● 本文抜粋
--------------------------------

数理解析研究所は、数学と数理科学の研究所として昭和38年に全国共同利用研究所として設置されました。現在では、所員による研究、共同利用事業の実施、大学院教育を3本柱として、研究分野は純粋数学から応用数学、数理物理学、コンピュータサイエンスに及び、独自の大学院教育とポスドクの育成にも力を入れています。21世紀COE(平成15~19年)、グローバルCOE(平成20~24年)の拠点に続き、平成30年11月には国際共同利用・共同研究拠点に認定されました。創立以来、数理解析研究所は数々の世界的業績を挙げてきましたが、特に、伊藤清による確率微分方程式の発見、佐藤幹夫らによる代数解析学の構築、代数多様体に対する廣中平祐理論・森重文理論などは独創的なものとして国際的に高く評価されています。また研究集会等の共同利用事業は毎年80回を越え、参加者は約4,000名,延べ約16,000名に達しており、多くは英語を公用語として、国際共同研究プロジェクトである「訪問滞在型研究」と共に多数の外国人研究者が参加しています。
令和5年度は、新型コロナウイルスの感染症の行動制限が緩和されたことに伴い、共同研究の実施形態を完全対面とする研究会が増加し、海外研究者の対面参加者数が増えつつある一方、昨年度に引き続き、新しい共同研究の形として定着しつつあるハイブリッド開催(対面+オンライン)でも実施されました。

--------------------------------

● 提供情報
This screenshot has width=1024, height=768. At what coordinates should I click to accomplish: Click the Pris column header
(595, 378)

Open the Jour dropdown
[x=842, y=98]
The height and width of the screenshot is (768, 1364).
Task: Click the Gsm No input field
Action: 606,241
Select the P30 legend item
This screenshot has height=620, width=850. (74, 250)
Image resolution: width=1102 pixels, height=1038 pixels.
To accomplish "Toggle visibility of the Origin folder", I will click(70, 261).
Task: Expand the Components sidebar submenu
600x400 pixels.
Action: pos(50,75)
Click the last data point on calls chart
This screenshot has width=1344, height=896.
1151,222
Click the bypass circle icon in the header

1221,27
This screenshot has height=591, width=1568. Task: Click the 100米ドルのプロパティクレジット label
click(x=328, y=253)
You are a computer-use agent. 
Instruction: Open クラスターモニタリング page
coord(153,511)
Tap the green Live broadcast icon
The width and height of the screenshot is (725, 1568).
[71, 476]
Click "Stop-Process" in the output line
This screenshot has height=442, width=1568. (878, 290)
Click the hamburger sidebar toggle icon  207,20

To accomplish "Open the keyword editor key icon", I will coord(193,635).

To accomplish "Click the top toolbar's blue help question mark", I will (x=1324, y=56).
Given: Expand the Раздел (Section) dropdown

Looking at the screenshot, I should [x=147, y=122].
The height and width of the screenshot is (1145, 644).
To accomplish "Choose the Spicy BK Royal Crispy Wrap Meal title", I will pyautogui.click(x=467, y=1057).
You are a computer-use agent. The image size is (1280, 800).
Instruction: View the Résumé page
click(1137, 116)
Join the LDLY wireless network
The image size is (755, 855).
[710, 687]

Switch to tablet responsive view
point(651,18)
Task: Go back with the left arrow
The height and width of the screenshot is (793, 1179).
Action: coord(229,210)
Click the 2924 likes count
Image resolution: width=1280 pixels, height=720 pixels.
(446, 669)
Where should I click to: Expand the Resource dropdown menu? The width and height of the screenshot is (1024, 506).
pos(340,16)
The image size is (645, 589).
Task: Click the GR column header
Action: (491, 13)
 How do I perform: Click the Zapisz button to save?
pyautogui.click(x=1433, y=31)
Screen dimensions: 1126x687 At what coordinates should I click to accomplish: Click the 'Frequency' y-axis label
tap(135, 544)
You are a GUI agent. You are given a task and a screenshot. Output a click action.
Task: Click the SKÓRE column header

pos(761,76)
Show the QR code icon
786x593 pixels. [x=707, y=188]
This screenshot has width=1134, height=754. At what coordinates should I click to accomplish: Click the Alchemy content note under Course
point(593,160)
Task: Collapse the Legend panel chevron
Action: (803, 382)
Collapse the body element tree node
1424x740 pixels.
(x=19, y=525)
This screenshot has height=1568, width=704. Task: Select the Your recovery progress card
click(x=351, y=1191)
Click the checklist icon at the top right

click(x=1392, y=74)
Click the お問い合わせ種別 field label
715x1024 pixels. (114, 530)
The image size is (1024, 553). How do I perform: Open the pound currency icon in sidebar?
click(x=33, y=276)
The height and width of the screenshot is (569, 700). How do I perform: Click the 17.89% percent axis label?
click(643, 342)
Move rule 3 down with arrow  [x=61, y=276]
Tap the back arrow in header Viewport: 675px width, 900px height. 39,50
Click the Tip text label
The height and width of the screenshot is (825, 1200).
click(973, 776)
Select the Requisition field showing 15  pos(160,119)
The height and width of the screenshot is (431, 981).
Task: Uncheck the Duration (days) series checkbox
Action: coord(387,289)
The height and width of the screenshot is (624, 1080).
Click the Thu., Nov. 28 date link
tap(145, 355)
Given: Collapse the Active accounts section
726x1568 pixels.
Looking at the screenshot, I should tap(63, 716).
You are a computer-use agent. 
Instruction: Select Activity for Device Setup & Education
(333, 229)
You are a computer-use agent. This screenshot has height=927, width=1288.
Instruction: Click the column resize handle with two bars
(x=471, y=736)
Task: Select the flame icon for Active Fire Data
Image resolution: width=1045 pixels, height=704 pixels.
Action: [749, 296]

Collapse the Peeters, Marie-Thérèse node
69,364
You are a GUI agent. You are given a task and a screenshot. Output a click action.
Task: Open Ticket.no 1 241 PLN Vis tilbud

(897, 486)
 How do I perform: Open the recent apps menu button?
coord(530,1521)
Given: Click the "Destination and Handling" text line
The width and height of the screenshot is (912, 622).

--------------------------------

● 演習課題
A - 数理解析研究所についての本文のうち、「令和5年度は」で始まる段落を、主な事実を残したまま短く書き直してください。
B - 数理解析研究所についての本文によると、同研究所が国際共同利用・共同研究拠点に認定されたのはいつですか。
本文の内容だけに基づいて答えてください。

● 解答欄
A - 令和5年度は、新型コロナウイルス感染症の行動制限が緩和されたため、完全対面で行う研究会が増え、海外研究者の対面参加者も増えつつあります。一方で、昨年度に続き、対面とオンラインを組み合わせたハイブリッド開催も行われました。

B - 平成30年11月です。